== Your instructions ==
Recast every line of the records below as a Markdown table with the columns Row and Line, numbering the rows and skipping blank lines. Leave the pictures out of the table.

··········

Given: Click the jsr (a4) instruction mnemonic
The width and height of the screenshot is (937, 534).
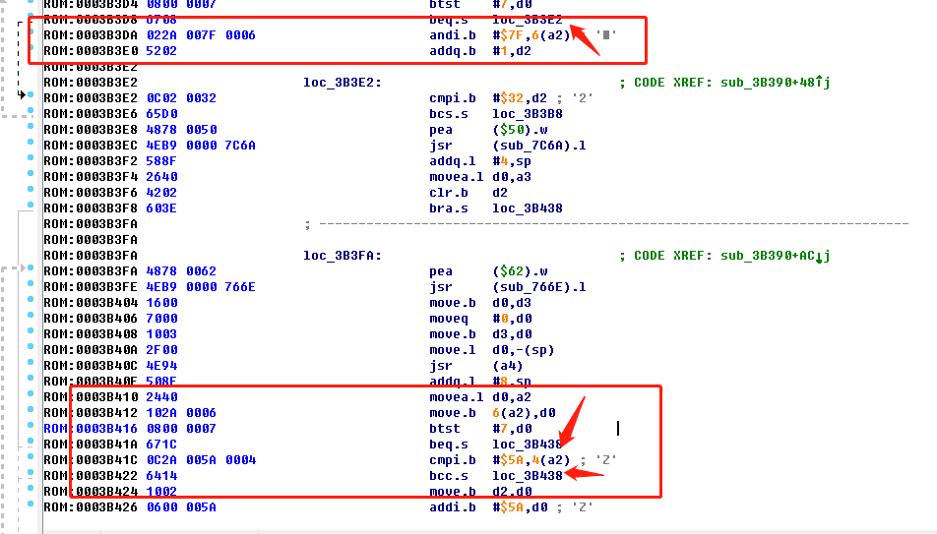Looking at the screenshot, I should point(441,366).
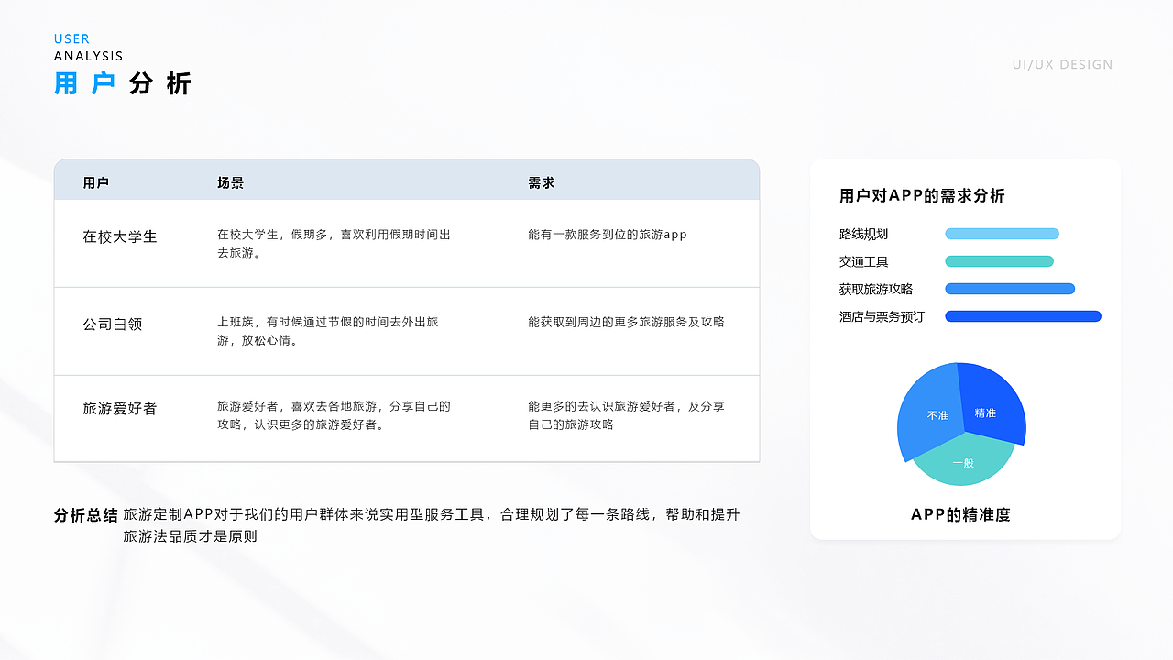Click the longest blue progress bar
The width and height of the screenshot is (1173, 660).
pos(1023,316)
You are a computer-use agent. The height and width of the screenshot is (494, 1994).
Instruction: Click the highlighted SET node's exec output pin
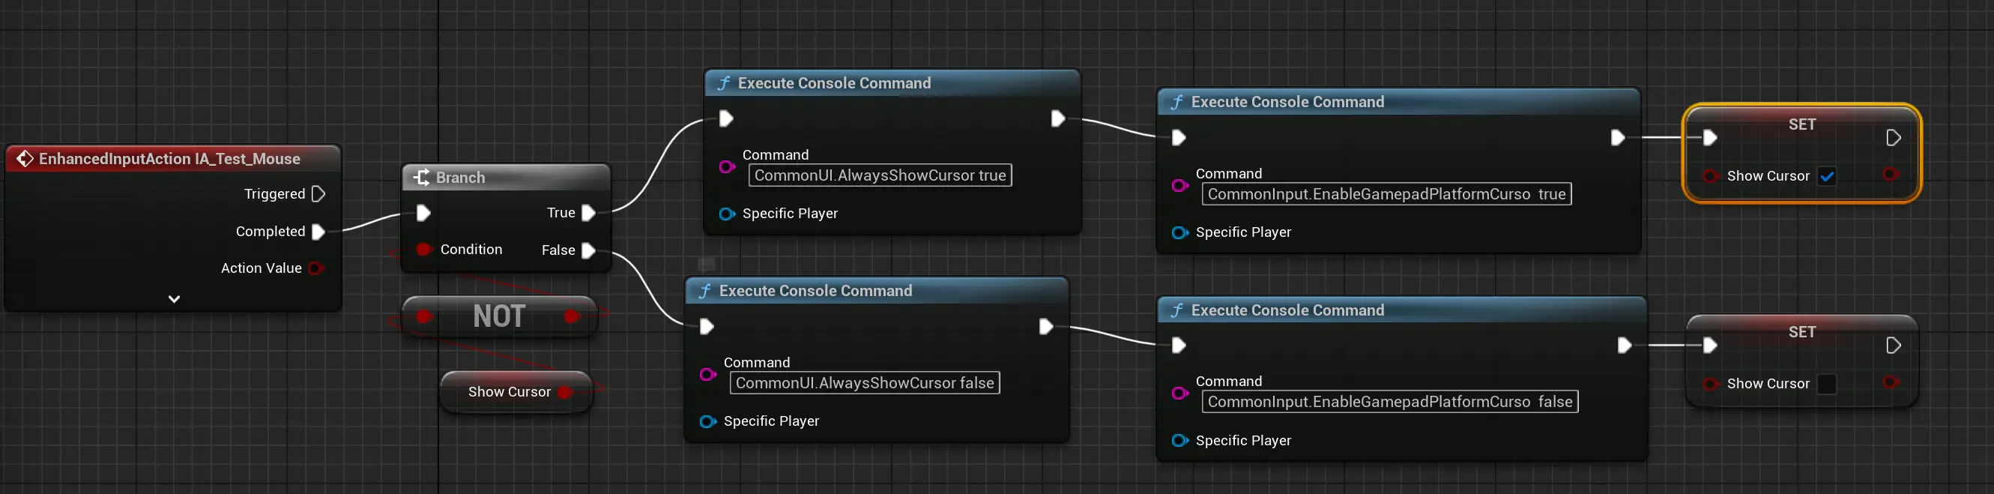(x=1893, y=138)
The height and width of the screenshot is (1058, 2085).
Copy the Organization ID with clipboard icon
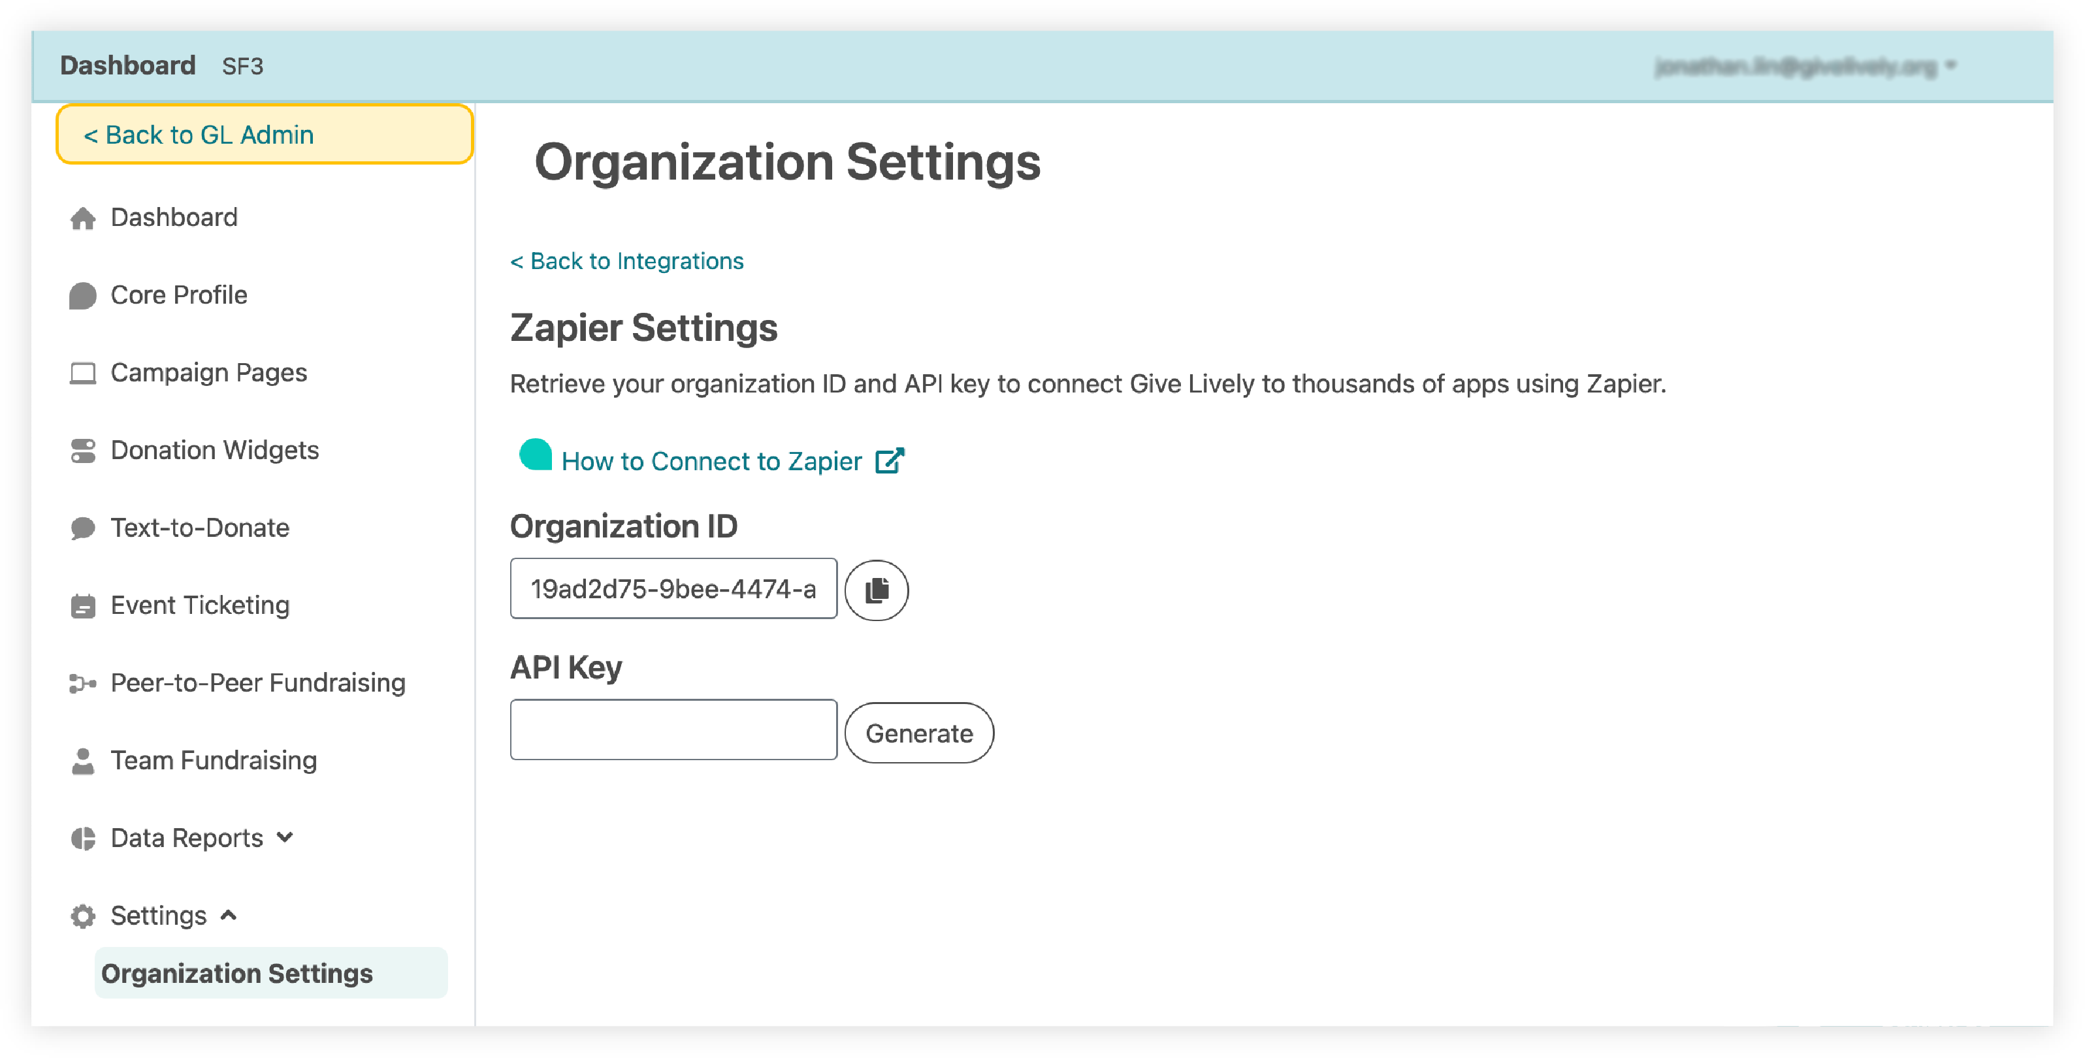tap(876, 590)
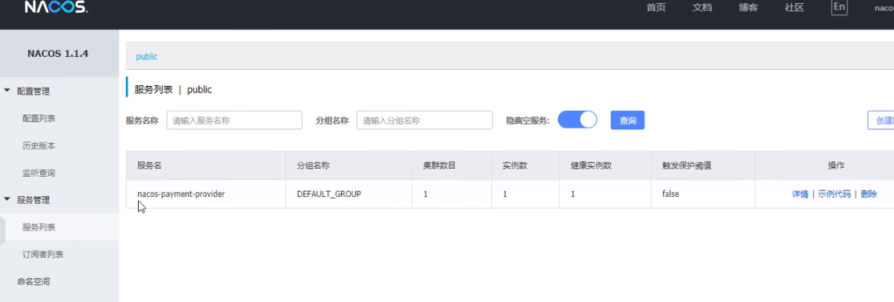Focus the 服务名称 input field
This screenshot has width=894, height=302.
click(234, 120)
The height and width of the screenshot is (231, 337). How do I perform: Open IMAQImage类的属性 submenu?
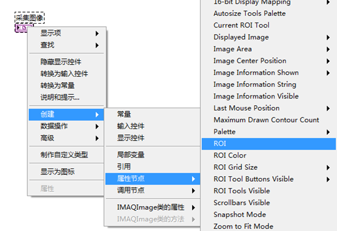click(153, 207)
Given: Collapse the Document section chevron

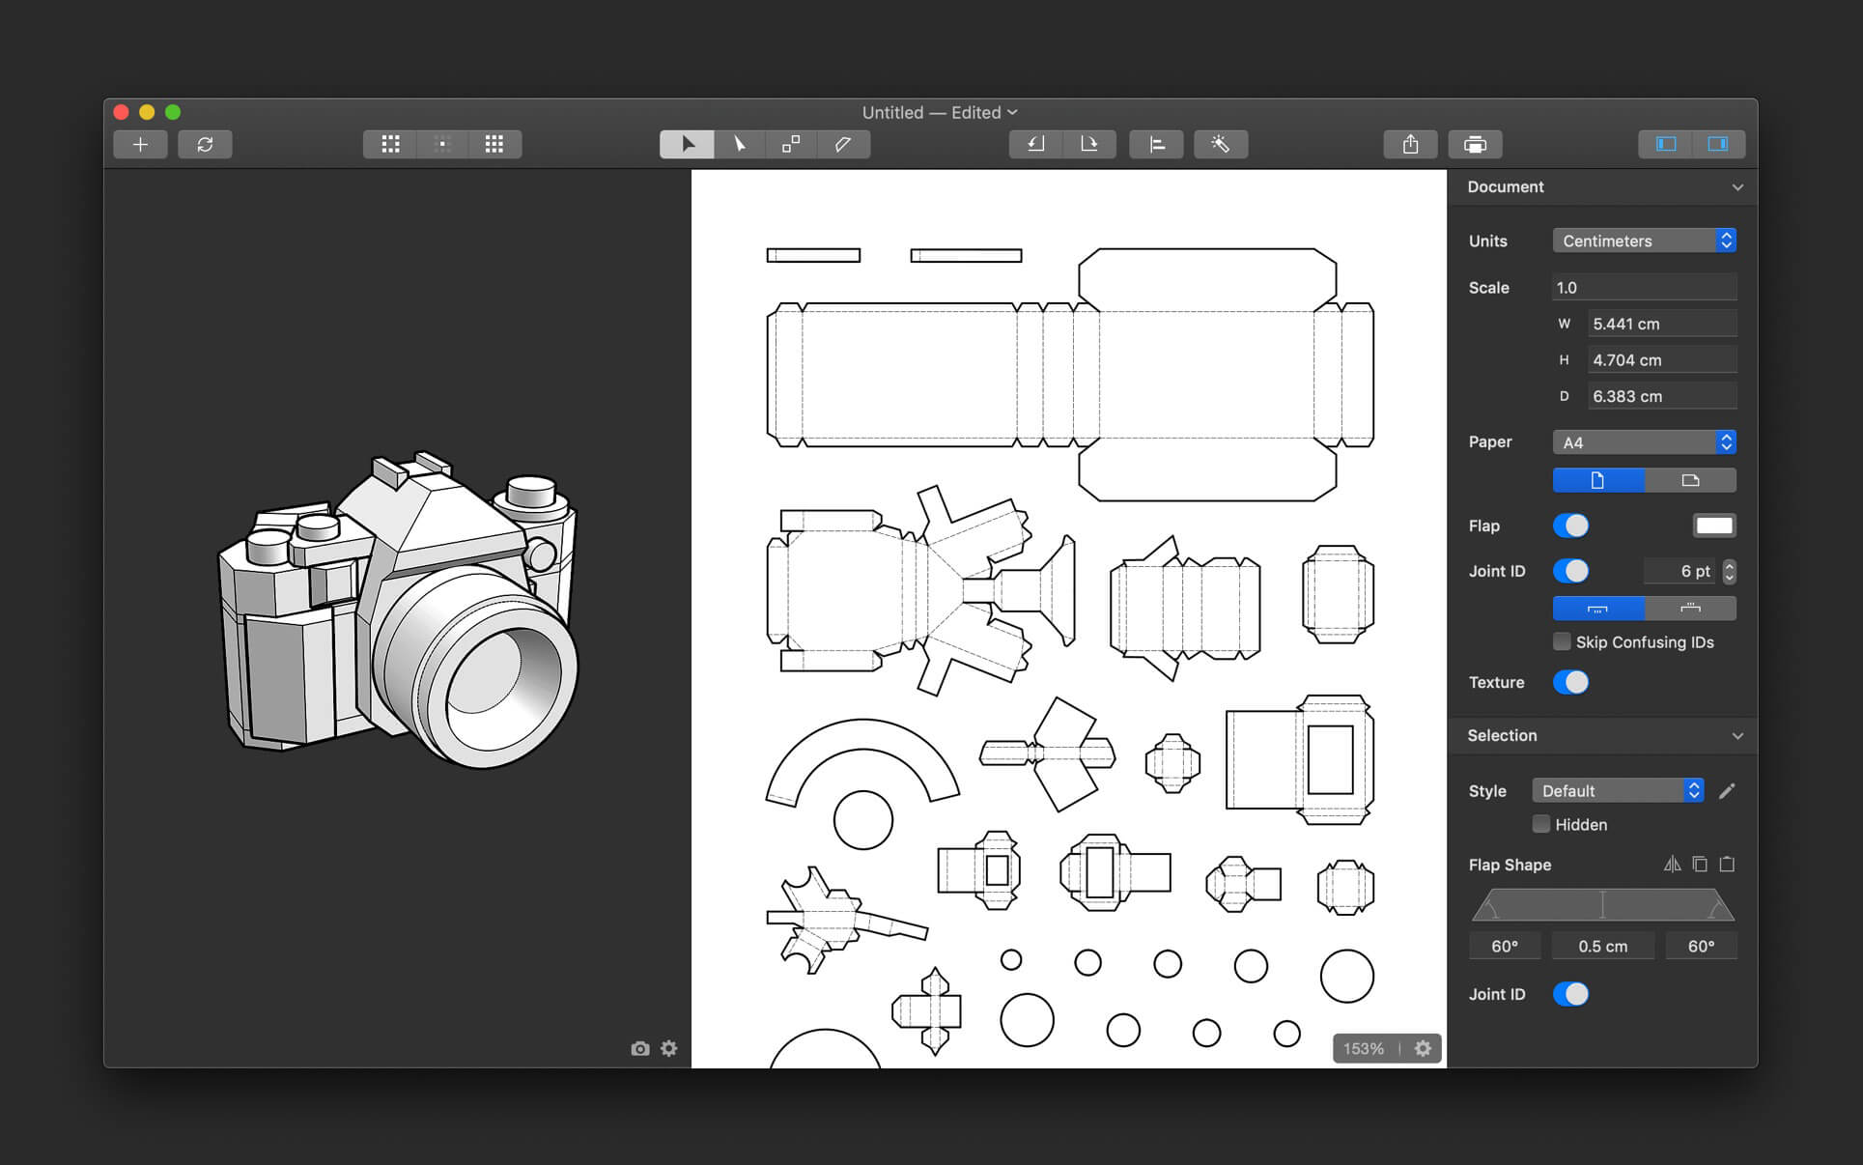Looking at the screenshot, I should coord(1737,187).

··········

== Correct answer ==
| Row | Line |
|---|---|
| 1 | Given: Click the jsr (a4) instruction mnemonic |
| 2 | The width and height of the screenshot is (937, 534). |
| 3 | Looking at the screenshot, I should point(441,366). |
| 4 | Click the longest blue progress bar |
| 5 | The width and height of the screenshot is (1173, 660). |
| 6 | pos(1023,316) |
| 7 | You are a computer-use agent. The height and width of the screenshot is (494, 1994). |
| 8 | Instruction: Click the highlighted SET node's exec output pin |
| 9 | (x=1893, y=138) |
| 10 | The height and width of the screenshot is (1058, 2085). |
| 11 | Copy the Organization ID with clipboard icon |
| 12 | tap(876, 590) |
| 13 | Focus the 服务名称 input field |
| 14 | This screenshot has width=894, height=302. |
| 15 | click(234, 120) |
| 16 | The height and width of the screenshot is (231, 337). How do I perform: Open IMAQImage类的属性 submenu? |
| 17 | click(153, 207) |
| 18 | Given: Collapse the Document section chevron |
| 19 | Looking at the screenshot, I should coord(1737,187). |